The problem is that most of a manager’s job is to, well, manage. And here, La Russa is more behind the times than ever.

La Russa is taking over a White Sox roster built from tip to tail on young, exciting, expressive athletes. Jiménez and Luis Robert lead the league in undone shirt buttons. Tim Anderson, the de facto face of the franchise, is one of baseball’s preeminent bat flippers and trash talkers. Even Keuchel, an old white dude by baseball standards, is effusive on the field and outspoken off it.

One easy, if simplistic, way to understand this team is as the American League’s answer to the San Diego Padres. This summer, San Diego’s superstar shortstop, Fernando Tatis Jr. (a former White Sox prospect whose father played for La Russa in St. Louis), got caught up in a momentary kerfuffle with the Texas Rangers when he committed the putatively unsportsmanlike act of hitting a grand slam on a 3-0 pitch with a seven-run lead. (After 10 years of covering baseball and almost 30 years of obsessing over the sport, it’s still not entirely clear to me why this is considered unsportsmanlike, but that’s neither here nor there.)

When La Russa last managed in 2011, the Unwritten Rules™ were still going strong. But gradually, an overwhelming majority of baseball fans and players have come to reject the old norms in favor of a new system that allows for more personal expression. La Russa missed the time in 2013 when José Fernández dunked on the Braves, the entire state of Georgia, R.E.M., and the ghost of John Bell Hood—and all those institutions up to and including the ghost came back to try to fight him. He missed the landmark case of Bautista v. Dyson (2015) and the true watershed moment, when MLB itself released the Let the Kids Play ad campaign in 2019, seemingly settling the issue for good.

Tatis’s home run this August generated a brief backlash that was squelched within hours, almost as a mop-up action after a battlefield rout. But one dissenting voice refused to relent: La Russa’s.

“It’s just not sportsmanlike,” La Russa told Adam Kilgore of The Washington Post. “The way it was described to me was, it’s team against team. That’s what our sport is, with these very talented individuals matching up. What it isn’t, though, is an exhibition of your talents. You swing 3-0 in that game, and you’re up by seven, you’re trying to drive in more runs.”
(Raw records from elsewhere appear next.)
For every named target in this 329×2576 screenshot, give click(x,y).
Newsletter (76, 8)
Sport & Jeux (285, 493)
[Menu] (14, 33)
For clarity’s sake: Exhibiting one’s talents and driving in runs are apparently bad things, at least according to the new manager of the White Sox. Maybe Reinsdorf just isn’t aware of the potential pitfalls of having a manager and players who hate each other. It’s not like the Chicago Bulls, another Reinsdorf enterprise, just went through the exact same thing.

But, as is so often the case, it gets worse. La Russa’s regressive opinions on sportsmanship are not the most odious moral strike against him as a manager.
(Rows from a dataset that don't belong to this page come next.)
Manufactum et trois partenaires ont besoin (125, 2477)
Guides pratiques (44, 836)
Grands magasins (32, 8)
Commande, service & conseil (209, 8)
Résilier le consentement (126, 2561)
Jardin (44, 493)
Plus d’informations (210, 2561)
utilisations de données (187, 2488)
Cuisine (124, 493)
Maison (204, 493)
This past season, MLB’s relentlessly apolitical facade began to crack, as eight teams went on a one-day wildcat strike to protest racism and police brutality after a Kenosha, Wisconsin, police officer shot Jacob Blake seven times in the back and paralyzed him. Lucas Giolito has been an outspoken supporter of the Black Lives Matter movement, and Anderson is one of seven active MLB players who serve on the advisory board of the Players’ Alliance, an organization that promotes racial equity and opportunities for Black people within both baseball and the broader community.

In La Russa, the White Sox have found a manager with a long history of political activism on issues of race and racism in American society. But he’s on the other side of the issue from Giolito, Anderson, and the Players’ Alliance.

In 2010, Arizona governor Jan Brewer signed a law that required police officers to investigate the immigration status of anyone they interact with “where reasonable suspicion exists that the person is an alien who is unlawfully present in the United States.” It also restricted local governments from enforcing federal immigration law to anything less than its fullest extent. When put into action, that law, SB 1070, effectively gave police the power to stop anyone who looked Latin American and demand to see their papers. This law was so unpopular nationally that it sparked threats of an economic boycott of Arizona, including from several MLB players and then–White Sox manager Ozzie Guillen, who said they wouldn’t attend the 2011 All-Star Game if it were held in Phoenix. La Russa publicly endorsed the law. Later in 2010, La Russa appeared at Glenn Beck’s “Restoring Honor” rally in Washington, where he presented Pujols with an award.

In 2016, when public hysteria over Colin Kaepernick’s anti-racism protest was at its height, then-Orioles outfielder Adam Jones called baseball “a white man’s sport,” a sentiment borne out in evidence in the four years since, and a state of affairs the Players’ Alliance was designed to try to remedy. La Russa’s response was to go on Dan Le Batard’s radio program and say that Jones could not have been more wrong, and that a player who protested on his watch was welcome to go back to the clubhouse. He later told Maggie Gray of Sports Illustrated that he doubted Kaepernick’s motives.

“I think that’s disrespectful, and I really question the sincerity of somebody like Kaepernick,” La Russa said. “I remember when he was on top. I never heard him talk about anything but himself. Now all of a sudden he’s struggling for attention and he makes this big pitch. I don’t buy it. And even if he was sincere, there are other ways to show your concern. Disrespecting our flag is not the way to do it.”

At his introductory press conference, La Russa claimed his views have changed, and that “there’s not a racist bone in my body.” On this matter he’s correct, as racism does not originate in the bones. He will probably have to answer tough questions about these statements, both publicly in the media and privately within his own clubhouse. Ordinarily that kind of accountability is healthy, but in this case, I would much rather the White Sox had just not given La Russa that kind of platform. He could’ve easily just faded off into obscurity and been just another silent, bronzed face in Cooperstown, and many people would’ve been happier for it.

Except, apparently, Reinsdorf. Not only did he go out of his way to hire someone who hasn’t so much as been on the managerial rumor mill since Taylor Swift was still a country artist, he reportedly did so without interviewing or even considering any other candidates. Hinch and Cora? Not good enough. Experienced candidates like John Farrell, Jeff Banister, and Brad Ausmus? Not good enough. Hot first-time candidates like Mark Kotsay and Sam Fuld? Not good enough.

Also left unconsidered: The growing list of experienced and well-respected Black and Latino coaches who go unconsidered year after year. One way to tell that Jones was right and La Russa was wrong about baseball being a white man’s sport is that Hensley Meulens, who by résumé alone should’ve been an MLB manager 10 years ago, is merely the Mets’ bench coach and never got his shot. Bo Porter, Sandy Alomar, DeMarlo Hale—none of these baseball lifers apparently warranted so much as a phone call.

It had to be La Russa, with his 2,728 MLB victories, and just as many reasons why he’s the wrong man for the job. This is the meritocracy at work. We know whose game it is.